To explain their point, they showed how they were able to create an imaginary ship, complete with identity code, tonnage and even geographical coordinates off the Italian port city of Genoa earlier this year.
A senior threat researcher with IT security vendor Trend Micro, Balduzzi, his colleague Kyle Wihoit and independent researcher Alessandro Pasta studied the AIS, before coming up with attacks using the Internet and radio frequencies.
According to Balduzzi, AIS transponders are required to be installed in cargo ships weighing above 300 tons and all passenger-carrying vessels.
Starting about six months ago with some homemade equipment, the three were able to come up with at about eight types of security attacks.

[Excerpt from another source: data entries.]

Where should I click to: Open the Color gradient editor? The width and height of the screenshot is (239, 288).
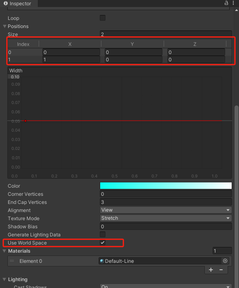[166, 186]
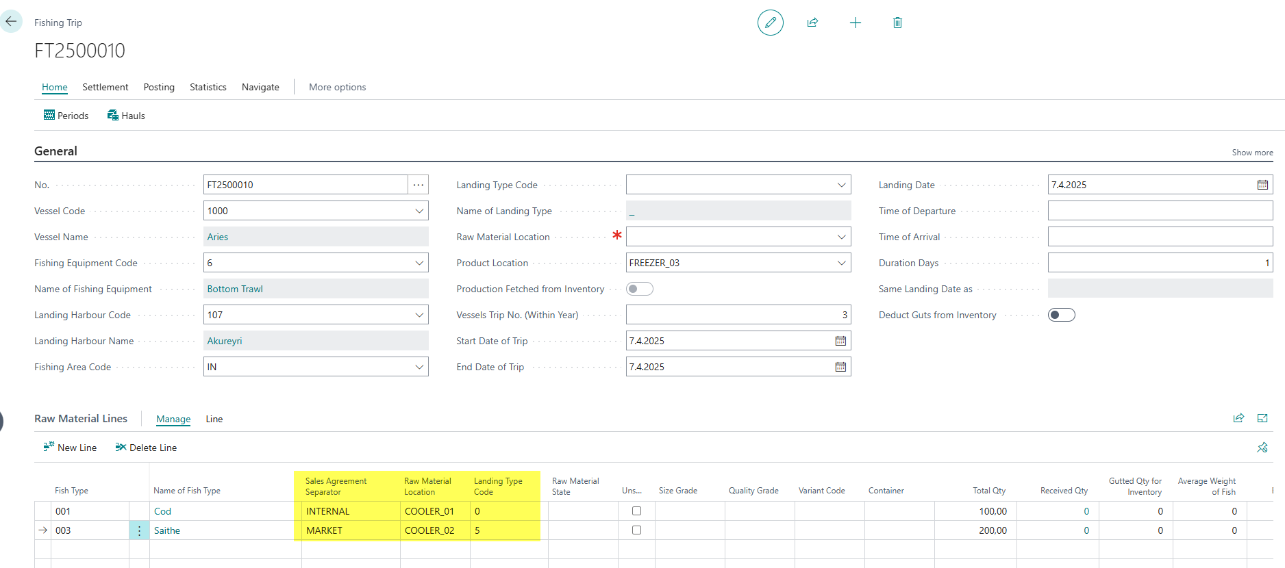Click the three-dots menu on Saithe row
The width and height of the screenshot is (1285, 568).
[139, 530]
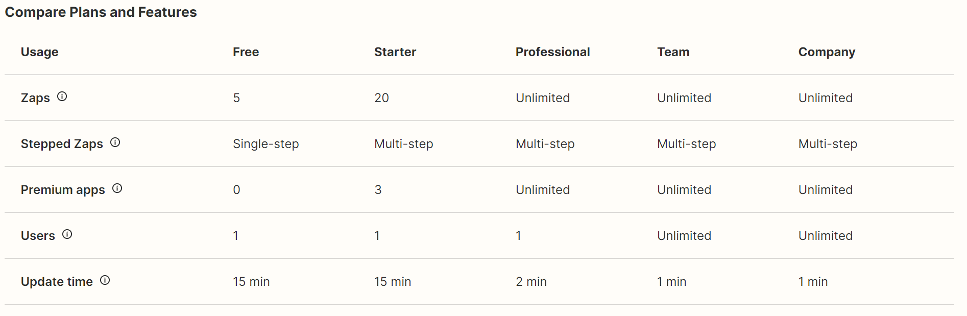967x316 pixels.
Task: Click the 20 Zaps value under Starter
Action: (x=381, y=98)
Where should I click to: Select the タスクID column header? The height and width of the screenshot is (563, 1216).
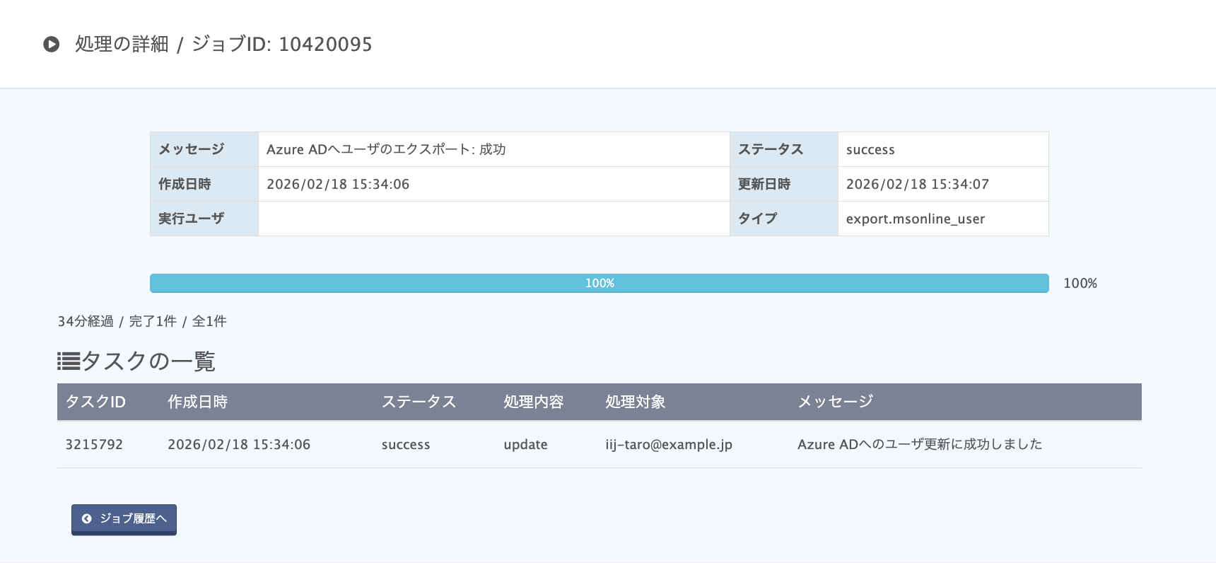click(95, 402)
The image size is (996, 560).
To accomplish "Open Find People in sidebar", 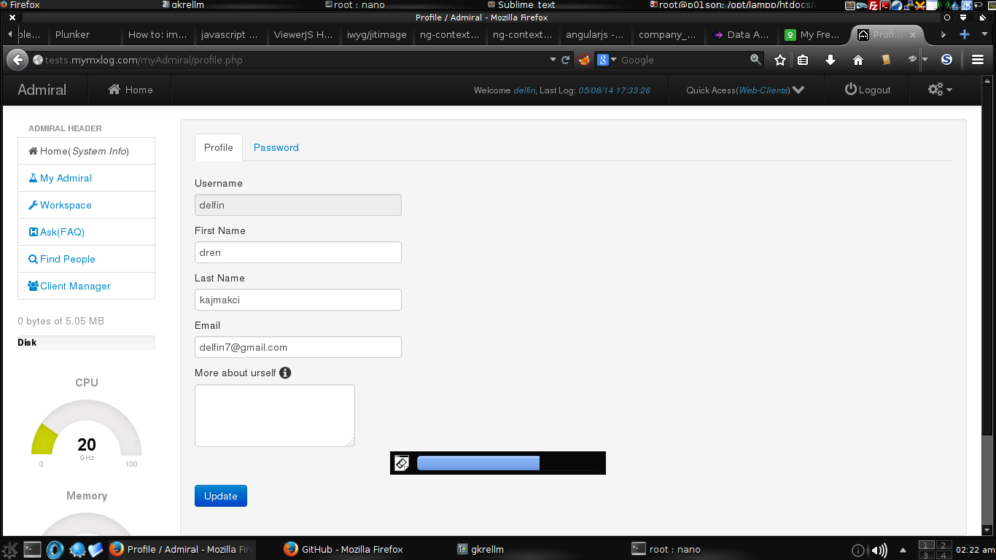I will tap(67, 259).
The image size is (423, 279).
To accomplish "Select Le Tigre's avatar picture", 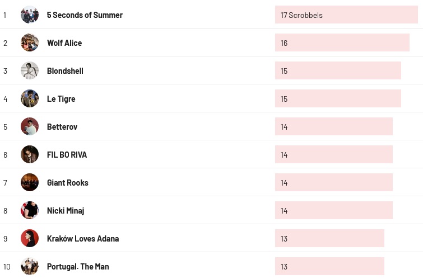I will [30, 98].
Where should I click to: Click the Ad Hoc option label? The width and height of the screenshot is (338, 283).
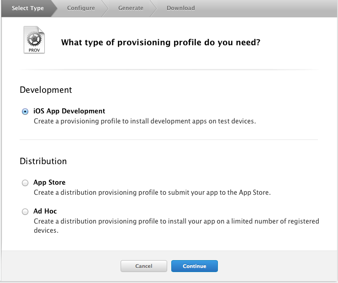[45, 211]

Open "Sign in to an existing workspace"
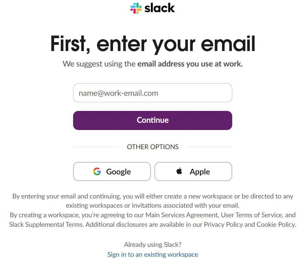tap(153, 254)
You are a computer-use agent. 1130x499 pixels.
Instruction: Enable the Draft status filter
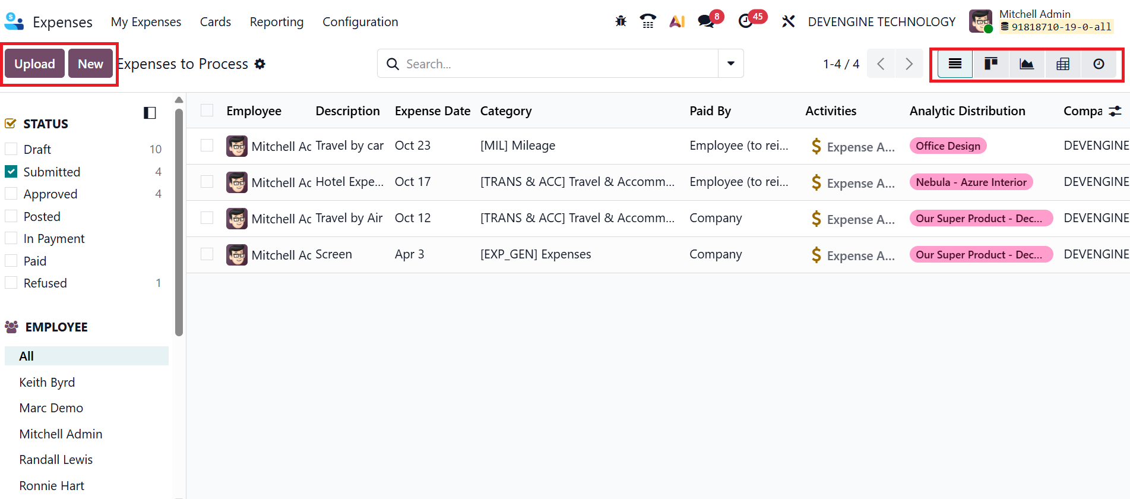tap(11, 149)
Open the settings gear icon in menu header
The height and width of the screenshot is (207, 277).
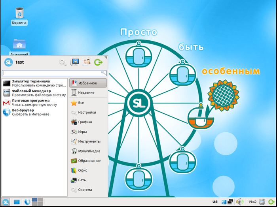tap(63, 62)
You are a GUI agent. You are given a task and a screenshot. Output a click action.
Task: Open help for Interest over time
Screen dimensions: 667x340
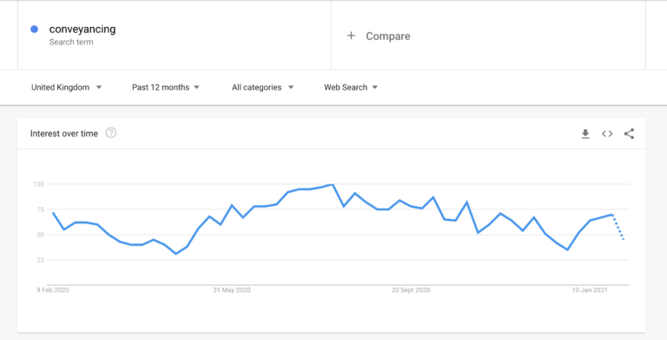(111, 133)
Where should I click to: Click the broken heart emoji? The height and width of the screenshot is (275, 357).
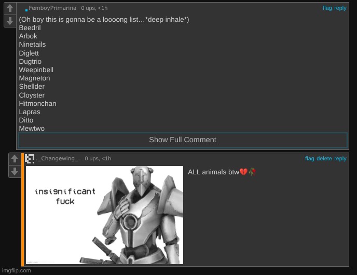[x=243, y=172]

In one case, they showed how an attacker could masquerade as a port authority and tell ships to change their AIS radio frequencies, isolating them from the rest of the world.
Calling it frequency-hopping, Pasta said; "The port authorities have the power to remote control the AIS installed in a vessel to switch (radio) frequencies".
"You can completely isolate a vessel, and only the attacker will know about the ship's state," he said.